Alongside his legal work, Matthew has a longstanding professional and personal interest in social justice, social mobility and community engagement. He has sat on a number of influential panels and working parties assessing reform of the criminal justice system, including the current ‘Lammy Review’ on Black, Asian and Minority Ethnic (BAME) representation in the criminal justice system commissioned by the Prime Minister.
He’s been Chair of the UK’s Black Cultural Archive, a governor of the University of the Arts in London, a national ‘Reach Role Model’ and has regularly been named as one of the most influential persons of African-Caribbean heritage in the UK by the annual ‘Powerlist’. A firm believer in the transformative value of sports and the arts to young people, Matthew created and ran an annual charity basketball tournament in Brixton to help young British players progress on to college scholarships in America. Matthew writes regularly for national newspapers on social policy and cultural issues.

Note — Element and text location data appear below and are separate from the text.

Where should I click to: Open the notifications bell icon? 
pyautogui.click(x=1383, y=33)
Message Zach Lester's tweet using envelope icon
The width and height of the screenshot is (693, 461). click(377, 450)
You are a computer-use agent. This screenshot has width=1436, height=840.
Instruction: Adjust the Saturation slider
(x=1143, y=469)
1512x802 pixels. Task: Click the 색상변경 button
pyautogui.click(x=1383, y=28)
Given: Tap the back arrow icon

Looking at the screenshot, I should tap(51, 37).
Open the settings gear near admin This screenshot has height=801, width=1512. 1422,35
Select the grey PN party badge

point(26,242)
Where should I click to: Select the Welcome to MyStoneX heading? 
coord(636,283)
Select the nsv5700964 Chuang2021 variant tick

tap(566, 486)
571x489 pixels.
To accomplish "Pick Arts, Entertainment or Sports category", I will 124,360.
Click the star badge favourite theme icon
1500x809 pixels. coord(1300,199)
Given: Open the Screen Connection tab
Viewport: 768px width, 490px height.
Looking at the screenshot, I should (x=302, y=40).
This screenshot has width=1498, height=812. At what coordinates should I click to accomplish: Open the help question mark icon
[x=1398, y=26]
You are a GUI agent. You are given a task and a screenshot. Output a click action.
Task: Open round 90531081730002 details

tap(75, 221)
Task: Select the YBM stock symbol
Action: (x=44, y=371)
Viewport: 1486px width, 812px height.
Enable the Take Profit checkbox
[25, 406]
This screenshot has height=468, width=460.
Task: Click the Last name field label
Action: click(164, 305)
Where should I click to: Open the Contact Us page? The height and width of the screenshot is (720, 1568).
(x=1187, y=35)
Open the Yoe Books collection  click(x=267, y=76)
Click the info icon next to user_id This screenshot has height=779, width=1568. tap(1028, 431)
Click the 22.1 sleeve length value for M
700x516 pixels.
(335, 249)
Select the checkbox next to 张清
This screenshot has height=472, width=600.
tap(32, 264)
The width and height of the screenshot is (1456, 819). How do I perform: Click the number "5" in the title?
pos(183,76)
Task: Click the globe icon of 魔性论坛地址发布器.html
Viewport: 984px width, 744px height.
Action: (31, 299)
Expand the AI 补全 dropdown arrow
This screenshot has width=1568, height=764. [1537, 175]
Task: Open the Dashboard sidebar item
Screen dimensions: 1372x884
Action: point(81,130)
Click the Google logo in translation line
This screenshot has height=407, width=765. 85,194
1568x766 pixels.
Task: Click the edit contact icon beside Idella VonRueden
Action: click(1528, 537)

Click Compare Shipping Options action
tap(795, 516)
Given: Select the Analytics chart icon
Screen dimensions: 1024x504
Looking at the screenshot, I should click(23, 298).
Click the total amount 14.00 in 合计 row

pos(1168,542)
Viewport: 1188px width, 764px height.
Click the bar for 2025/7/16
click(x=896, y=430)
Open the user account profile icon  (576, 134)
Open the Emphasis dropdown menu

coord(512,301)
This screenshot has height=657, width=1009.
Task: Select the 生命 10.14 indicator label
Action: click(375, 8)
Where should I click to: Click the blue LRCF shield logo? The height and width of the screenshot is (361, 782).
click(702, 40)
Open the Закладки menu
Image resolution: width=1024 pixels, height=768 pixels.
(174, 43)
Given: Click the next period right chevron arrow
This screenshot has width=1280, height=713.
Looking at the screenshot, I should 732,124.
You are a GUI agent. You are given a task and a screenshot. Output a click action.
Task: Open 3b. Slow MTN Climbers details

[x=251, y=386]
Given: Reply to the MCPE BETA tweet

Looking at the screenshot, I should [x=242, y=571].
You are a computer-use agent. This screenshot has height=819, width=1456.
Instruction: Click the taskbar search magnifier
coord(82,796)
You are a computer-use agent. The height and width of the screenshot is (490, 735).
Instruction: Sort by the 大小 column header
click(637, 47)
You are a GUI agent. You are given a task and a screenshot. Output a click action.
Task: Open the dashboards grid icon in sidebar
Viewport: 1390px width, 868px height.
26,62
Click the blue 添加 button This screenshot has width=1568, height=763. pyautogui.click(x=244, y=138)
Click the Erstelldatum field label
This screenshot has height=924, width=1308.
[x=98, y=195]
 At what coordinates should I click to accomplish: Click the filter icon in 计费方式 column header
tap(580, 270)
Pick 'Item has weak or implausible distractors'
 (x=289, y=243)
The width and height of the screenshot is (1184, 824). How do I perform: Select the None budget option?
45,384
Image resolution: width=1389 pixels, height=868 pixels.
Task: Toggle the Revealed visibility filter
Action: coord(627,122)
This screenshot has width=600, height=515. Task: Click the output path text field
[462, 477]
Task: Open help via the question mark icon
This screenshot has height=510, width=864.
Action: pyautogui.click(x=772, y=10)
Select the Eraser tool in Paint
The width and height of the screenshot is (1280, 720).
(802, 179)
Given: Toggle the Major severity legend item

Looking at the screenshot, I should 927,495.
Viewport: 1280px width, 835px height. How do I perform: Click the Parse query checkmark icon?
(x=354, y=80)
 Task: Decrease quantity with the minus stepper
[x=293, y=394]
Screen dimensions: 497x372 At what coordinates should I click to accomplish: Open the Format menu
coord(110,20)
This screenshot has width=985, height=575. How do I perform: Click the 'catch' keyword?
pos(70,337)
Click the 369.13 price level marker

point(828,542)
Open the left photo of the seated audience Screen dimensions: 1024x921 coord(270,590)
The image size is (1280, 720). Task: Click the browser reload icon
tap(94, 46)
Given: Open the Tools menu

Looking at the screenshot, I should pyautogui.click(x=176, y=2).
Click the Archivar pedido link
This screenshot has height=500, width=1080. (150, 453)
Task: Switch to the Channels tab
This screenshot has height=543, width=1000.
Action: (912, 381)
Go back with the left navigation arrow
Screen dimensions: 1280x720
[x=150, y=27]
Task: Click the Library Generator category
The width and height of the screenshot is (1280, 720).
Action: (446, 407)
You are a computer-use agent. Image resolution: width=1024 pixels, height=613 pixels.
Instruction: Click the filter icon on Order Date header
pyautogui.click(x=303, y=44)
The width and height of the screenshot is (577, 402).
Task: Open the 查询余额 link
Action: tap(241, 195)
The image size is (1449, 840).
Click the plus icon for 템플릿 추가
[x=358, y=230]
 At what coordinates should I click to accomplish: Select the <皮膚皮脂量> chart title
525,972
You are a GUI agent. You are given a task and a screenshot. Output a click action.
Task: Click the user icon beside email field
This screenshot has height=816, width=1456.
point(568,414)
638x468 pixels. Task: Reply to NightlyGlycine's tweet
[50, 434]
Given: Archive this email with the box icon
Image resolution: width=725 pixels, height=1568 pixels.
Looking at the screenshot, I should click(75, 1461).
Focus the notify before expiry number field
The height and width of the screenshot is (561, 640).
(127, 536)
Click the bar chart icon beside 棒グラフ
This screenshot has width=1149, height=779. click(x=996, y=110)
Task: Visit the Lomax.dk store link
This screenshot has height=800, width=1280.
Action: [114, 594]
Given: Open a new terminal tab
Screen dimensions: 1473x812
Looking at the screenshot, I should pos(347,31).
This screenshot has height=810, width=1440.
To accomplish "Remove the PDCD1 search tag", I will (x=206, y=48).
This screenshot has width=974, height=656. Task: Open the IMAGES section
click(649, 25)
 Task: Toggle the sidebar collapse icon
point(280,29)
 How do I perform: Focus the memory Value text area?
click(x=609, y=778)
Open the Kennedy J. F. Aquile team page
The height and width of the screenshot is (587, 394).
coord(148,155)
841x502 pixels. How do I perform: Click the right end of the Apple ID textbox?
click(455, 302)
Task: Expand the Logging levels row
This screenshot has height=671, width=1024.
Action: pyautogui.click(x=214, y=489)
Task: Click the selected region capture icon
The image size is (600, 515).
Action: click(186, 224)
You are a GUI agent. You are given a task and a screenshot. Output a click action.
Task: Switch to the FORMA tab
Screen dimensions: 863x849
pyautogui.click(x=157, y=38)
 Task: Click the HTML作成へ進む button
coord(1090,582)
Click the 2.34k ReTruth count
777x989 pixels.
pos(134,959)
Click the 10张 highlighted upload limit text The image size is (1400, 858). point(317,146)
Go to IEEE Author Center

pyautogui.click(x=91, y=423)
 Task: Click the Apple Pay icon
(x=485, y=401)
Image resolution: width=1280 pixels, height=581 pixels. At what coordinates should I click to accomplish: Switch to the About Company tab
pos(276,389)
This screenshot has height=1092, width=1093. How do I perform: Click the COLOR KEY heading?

Matthew became a barrister in 1992, specialising in complex crime, criminal related civil work, media and data law. He’s represented clients in some very high-profile cases, including the families of Stephen Lawrence and Ian Tomlinson. He has argued cases before the UK Supreme Court, European Court of Human Rights and International Criminal Court. In 2010 he was appointed Queen’s Counsel.
Matthew grew up in London, the son of a Jamaican mother and English father. He attended his local comprehensive before studying law at Cambridge University and Columbia University in New York.